Researchers call it “internal consistency.” It is the quality of a theory whereby the basic principles lead to a predictable outcome consistent with those principles.
It is a quality profoundly lacking in the current version of American Conservatism, and in full display at the “Faith and Freedom Coalition” convention in Washington this week. There, among the “Christians” in attendance, was an attempt to bridge the divide among Conservatives between the Tea Party Christian version and the Christian Veneer version.
They are having a real problem pulling it off. The ideological battles are being fought from the restrooms (where the Christians put figurines of President Obama in the urinals) to the podium. The Christian Veneer advocates attempted to bring the fold into the version of conservatism that mouths compassion toward the poor and bemoans the deepening differences in the “Two Americas” of economic injustice, while at the same time advocating the same policies that have created a society with the greatest amount of economic inequality in modern history.
These are the same fellows that coined the phrase “compassionate conservatism” and then went on to start several wars and reverse a decades-long trend of decreasing poverty rates.
On the other side are the Tea Party Christians, who are unapologetic in their hatred and threats of violence. They demonstrate that the veneer of “compassion” among Christian conservatives is very thin indeed.
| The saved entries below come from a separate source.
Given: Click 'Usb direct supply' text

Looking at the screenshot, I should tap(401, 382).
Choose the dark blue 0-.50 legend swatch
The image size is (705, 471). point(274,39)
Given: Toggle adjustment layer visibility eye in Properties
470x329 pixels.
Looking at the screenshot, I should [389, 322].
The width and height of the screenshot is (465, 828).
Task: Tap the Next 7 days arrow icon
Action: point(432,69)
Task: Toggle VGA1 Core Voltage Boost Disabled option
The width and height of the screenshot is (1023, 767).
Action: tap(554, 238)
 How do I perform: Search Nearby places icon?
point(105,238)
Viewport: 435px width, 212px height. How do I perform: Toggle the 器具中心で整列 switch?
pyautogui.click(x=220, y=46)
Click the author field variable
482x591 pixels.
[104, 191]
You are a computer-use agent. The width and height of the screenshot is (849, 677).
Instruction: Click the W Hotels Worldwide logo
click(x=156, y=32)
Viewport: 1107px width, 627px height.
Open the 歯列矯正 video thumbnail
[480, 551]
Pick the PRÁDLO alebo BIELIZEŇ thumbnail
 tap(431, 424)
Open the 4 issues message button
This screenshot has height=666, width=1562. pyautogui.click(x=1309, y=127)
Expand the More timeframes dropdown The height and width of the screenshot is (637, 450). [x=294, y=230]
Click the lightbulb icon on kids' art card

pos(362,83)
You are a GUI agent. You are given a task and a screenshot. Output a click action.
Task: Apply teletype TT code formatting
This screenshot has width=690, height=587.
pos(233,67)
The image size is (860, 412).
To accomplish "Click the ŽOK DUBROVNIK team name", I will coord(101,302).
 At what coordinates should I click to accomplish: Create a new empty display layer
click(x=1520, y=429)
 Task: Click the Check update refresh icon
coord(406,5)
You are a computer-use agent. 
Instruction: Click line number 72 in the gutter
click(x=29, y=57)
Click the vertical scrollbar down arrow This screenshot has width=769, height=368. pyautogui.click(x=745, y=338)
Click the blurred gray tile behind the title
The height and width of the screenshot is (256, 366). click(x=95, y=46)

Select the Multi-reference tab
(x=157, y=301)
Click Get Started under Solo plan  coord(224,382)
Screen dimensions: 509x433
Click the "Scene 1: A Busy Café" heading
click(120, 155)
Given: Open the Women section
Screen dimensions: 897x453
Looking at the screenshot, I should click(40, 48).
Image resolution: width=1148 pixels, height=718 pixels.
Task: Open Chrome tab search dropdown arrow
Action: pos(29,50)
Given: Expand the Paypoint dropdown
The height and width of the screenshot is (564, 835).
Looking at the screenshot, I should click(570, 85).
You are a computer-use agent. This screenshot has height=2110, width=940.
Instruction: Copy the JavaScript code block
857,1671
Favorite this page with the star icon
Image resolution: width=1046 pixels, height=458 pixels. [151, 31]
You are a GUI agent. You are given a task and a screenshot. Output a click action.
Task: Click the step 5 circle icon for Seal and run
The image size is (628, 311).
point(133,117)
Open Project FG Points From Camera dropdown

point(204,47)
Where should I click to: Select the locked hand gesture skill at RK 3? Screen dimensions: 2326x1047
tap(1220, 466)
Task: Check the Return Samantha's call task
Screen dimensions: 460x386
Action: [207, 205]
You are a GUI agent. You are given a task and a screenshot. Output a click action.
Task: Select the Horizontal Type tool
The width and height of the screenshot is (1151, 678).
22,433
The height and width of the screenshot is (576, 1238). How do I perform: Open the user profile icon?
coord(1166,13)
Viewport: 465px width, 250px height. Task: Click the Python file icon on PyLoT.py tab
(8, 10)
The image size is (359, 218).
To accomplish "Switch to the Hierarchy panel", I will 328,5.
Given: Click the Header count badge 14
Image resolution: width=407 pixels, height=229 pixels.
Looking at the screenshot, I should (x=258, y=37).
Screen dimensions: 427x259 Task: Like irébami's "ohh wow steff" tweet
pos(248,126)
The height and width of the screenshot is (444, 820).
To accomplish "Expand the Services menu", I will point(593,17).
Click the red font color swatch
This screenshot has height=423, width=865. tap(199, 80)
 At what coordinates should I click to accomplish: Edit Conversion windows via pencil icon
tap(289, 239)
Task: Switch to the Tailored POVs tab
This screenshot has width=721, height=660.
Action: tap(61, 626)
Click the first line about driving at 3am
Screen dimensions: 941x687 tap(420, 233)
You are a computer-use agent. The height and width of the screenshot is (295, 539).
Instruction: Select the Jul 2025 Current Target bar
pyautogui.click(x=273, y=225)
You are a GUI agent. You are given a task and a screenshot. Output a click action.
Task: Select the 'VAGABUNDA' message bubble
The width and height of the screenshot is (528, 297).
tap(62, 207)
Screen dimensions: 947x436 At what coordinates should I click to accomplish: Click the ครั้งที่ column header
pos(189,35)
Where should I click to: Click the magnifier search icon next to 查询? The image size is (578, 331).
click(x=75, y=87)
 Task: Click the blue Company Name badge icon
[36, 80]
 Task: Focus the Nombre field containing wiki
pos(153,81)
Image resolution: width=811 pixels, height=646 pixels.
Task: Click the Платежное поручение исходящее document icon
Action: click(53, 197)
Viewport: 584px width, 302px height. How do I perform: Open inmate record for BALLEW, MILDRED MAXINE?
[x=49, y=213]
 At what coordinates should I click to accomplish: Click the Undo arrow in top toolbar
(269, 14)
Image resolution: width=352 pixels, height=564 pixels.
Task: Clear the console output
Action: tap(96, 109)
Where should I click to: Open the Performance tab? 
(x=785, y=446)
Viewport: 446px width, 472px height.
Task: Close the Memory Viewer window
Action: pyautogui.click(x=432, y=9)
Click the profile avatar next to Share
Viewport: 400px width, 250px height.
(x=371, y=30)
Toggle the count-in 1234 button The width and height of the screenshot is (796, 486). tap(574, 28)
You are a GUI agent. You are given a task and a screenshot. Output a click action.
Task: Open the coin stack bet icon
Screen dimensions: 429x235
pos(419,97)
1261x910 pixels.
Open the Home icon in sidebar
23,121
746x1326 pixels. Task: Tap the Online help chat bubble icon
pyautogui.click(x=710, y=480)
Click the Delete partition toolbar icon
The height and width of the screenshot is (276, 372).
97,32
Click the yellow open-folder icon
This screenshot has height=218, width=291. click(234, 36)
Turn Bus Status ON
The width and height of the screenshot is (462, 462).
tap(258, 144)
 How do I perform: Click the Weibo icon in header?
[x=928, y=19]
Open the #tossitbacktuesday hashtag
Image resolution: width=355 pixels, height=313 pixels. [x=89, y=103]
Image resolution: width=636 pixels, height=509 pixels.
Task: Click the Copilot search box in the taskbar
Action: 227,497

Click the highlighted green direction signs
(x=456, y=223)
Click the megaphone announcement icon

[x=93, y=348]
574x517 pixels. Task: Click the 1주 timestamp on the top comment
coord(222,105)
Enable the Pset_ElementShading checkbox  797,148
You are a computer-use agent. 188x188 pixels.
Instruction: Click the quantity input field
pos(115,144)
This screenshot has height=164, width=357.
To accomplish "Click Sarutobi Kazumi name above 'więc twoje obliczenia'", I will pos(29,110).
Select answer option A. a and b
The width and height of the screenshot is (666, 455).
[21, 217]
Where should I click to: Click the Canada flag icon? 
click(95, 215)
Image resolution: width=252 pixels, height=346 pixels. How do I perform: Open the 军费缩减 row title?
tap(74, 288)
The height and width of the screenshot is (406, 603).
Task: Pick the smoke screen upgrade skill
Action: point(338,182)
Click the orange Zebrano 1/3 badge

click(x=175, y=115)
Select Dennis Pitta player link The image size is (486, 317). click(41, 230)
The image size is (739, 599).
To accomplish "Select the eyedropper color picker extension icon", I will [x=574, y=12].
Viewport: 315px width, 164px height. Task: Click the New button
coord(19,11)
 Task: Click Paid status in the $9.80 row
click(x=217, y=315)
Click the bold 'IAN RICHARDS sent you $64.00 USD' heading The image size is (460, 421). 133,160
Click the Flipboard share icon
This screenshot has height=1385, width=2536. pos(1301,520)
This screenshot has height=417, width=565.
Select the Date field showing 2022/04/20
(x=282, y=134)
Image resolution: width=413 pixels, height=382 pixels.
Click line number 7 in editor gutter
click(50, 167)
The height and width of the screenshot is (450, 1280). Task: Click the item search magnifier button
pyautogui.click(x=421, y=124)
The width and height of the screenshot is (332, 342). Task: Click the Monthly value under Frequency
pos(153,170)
If one wants to gain a vision of their America, take a tour of rural Texas sometime, where angry men armed with assault weapons hang out in fast food restaurants (the major employer in their communities) making thinly veiled threats of what they would do to anyone who wants to restrict their firepower.
Anger and hatred are the operative words for these conservative Christians: hatred of the government, hatred of immigrants, hatred of liberals, hatred of the President, hatred of “those people” …
It’s a scary proposition when the Coalition of Faith and Freedom produces little more than an argument between those who want to dress up their movement in empty words for the poor and those who would rather line them up and shoot them.